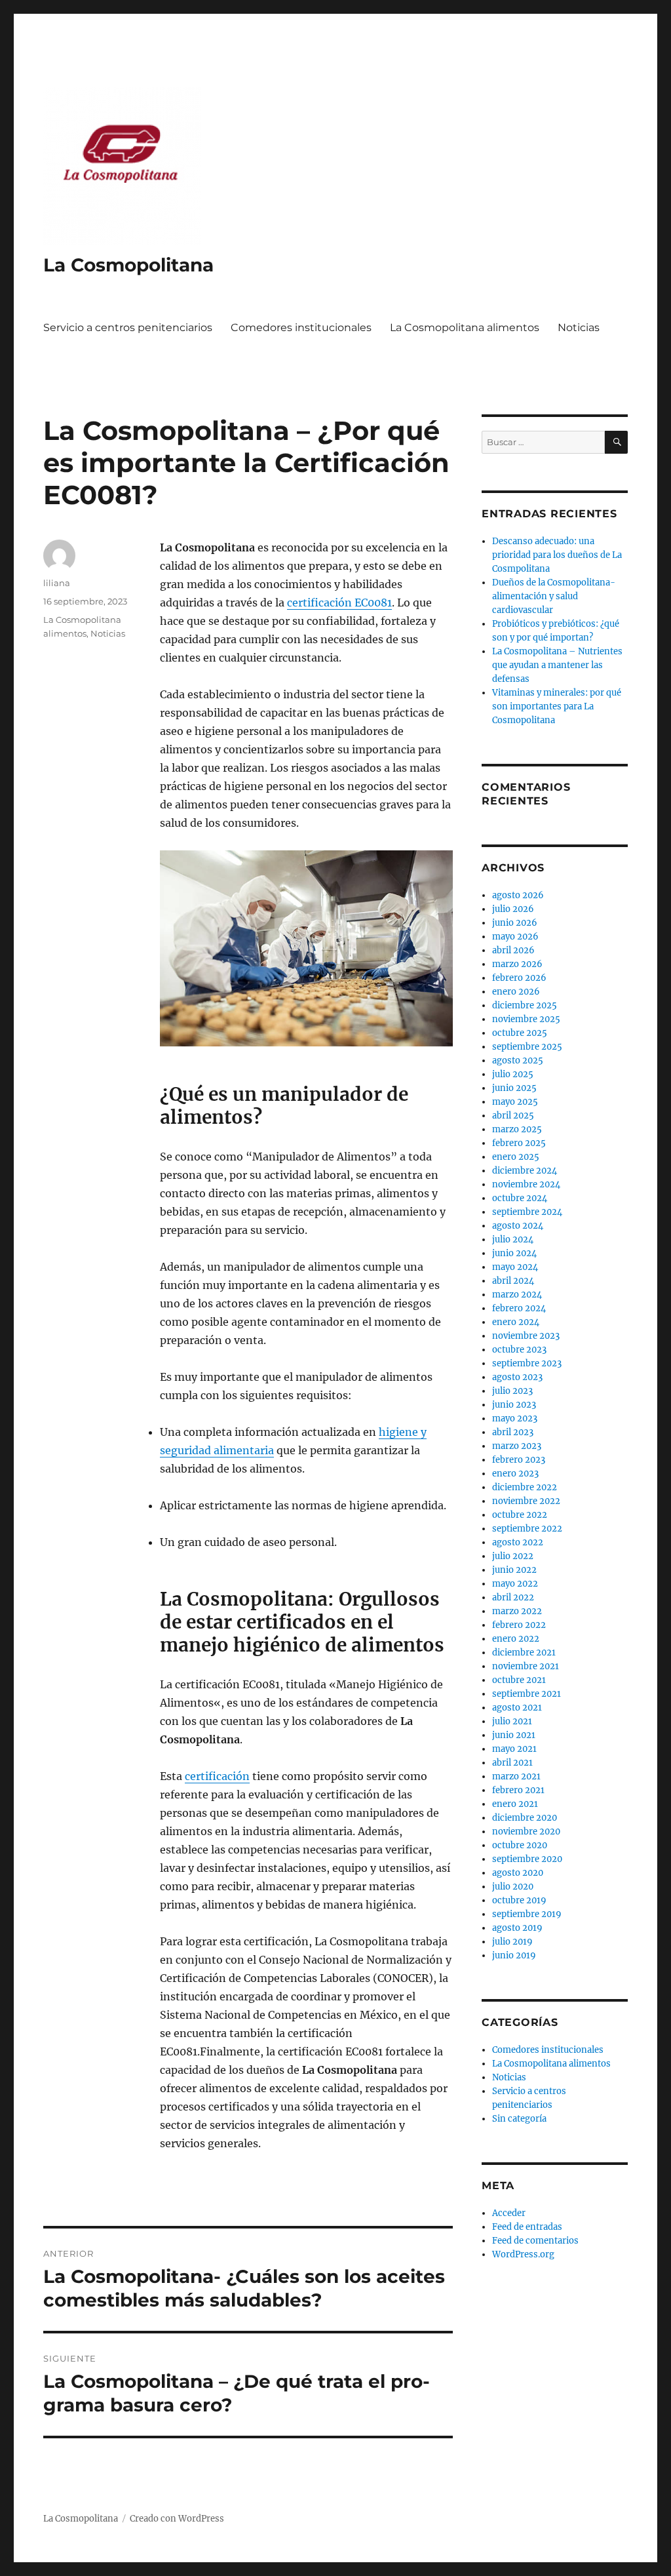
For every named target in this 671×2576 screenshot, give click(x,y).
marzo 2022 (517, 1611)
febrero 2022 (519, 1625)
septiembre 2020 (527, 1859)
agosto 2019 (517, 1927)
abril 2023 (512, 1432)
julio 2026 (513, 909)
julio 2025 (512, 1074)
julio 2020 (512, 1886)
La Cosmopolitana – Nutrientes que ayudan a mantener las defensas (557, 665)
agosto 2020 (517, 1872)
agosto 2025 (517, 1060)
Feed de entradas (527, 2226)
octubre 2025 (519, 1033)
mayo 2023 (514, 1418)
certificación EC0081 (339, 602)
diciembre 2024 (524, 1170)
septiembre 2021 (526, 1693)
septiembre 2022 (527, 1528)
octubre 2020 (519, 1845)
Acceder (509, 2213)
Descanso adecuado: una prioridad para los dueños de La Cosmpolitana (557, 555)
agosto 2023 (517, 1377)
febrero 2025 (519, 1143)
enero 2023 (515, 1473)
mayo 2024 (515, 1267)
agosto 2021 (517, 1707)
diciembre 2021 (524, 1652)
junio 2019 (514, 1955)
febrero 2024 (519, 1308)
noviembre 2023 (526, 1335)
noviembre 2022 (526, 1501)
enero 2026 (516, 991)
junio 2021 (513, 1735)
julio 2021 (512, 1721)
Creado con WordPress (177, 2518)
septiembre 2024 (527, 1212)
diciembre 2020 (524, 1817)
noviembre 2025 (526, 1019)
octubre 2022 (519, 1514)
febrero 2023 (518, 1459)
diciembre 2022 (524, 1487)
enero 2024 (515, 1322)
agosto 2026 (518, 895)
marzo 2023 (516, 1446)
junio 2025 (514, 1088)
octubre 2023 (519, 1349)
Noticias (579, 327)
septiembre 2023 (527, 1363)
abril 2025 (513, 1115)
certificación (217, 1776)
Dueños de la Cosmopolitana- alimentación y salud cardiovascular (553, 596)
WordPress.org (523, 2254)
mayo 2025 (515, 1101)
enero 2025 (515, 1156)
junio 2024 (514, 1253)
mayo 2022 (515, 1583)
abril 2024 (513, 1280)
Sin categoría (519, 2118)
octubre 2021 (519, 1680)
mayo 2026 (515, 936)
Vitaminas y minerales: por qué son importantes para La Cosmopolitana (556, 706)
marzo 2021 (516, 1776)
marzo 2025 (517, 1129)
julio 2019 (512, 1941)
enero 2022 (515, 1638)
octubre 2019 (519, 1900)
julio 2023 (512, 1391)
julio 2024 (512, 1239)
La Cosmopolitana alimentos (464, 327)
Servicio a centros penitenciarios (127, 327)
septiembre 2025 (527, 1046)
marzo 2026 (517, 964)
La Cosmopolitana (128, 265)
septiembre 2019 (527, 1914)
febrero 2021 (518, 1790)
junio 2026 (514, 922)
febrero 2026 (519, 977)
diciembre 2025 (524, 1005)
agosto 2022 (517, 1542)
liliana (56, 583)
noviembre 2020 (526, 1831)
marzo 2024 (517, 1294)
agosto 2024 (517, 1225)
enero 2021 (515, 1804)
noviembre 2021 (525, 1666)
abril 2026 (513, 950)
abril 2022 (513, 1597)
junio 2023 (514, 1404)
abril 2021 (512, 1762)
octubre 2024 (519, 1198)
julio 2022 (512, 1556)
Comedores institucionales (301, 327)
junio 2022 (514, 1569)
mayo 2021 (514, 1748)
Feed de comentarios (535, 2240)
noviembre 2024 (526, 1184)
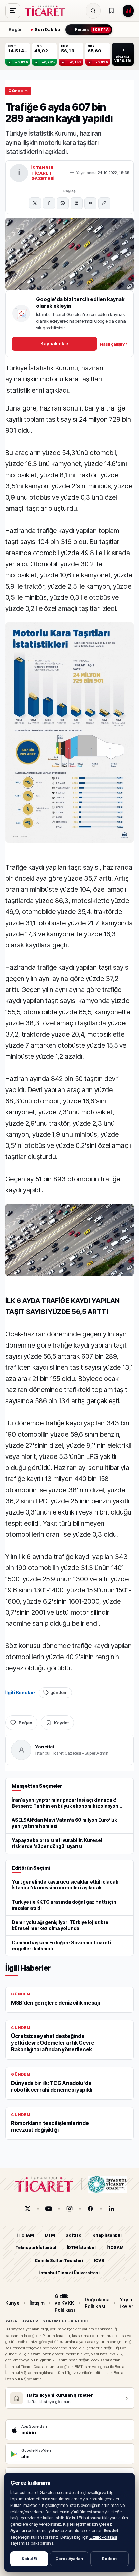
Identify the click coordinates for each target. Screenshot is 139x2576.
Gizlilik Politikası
========
## Exercise instructions
Return every line in the listing that contains the word "junio".

## Written answer
junio 2019 (514, 1955)
junio 2021 (513, 1735)
junio 2025 (514, 1088)
junio 2024 (514, 1253)
junio 2026 (514, 922)
junio 2023 (514, 1404)
junio 2022 (514, 1569)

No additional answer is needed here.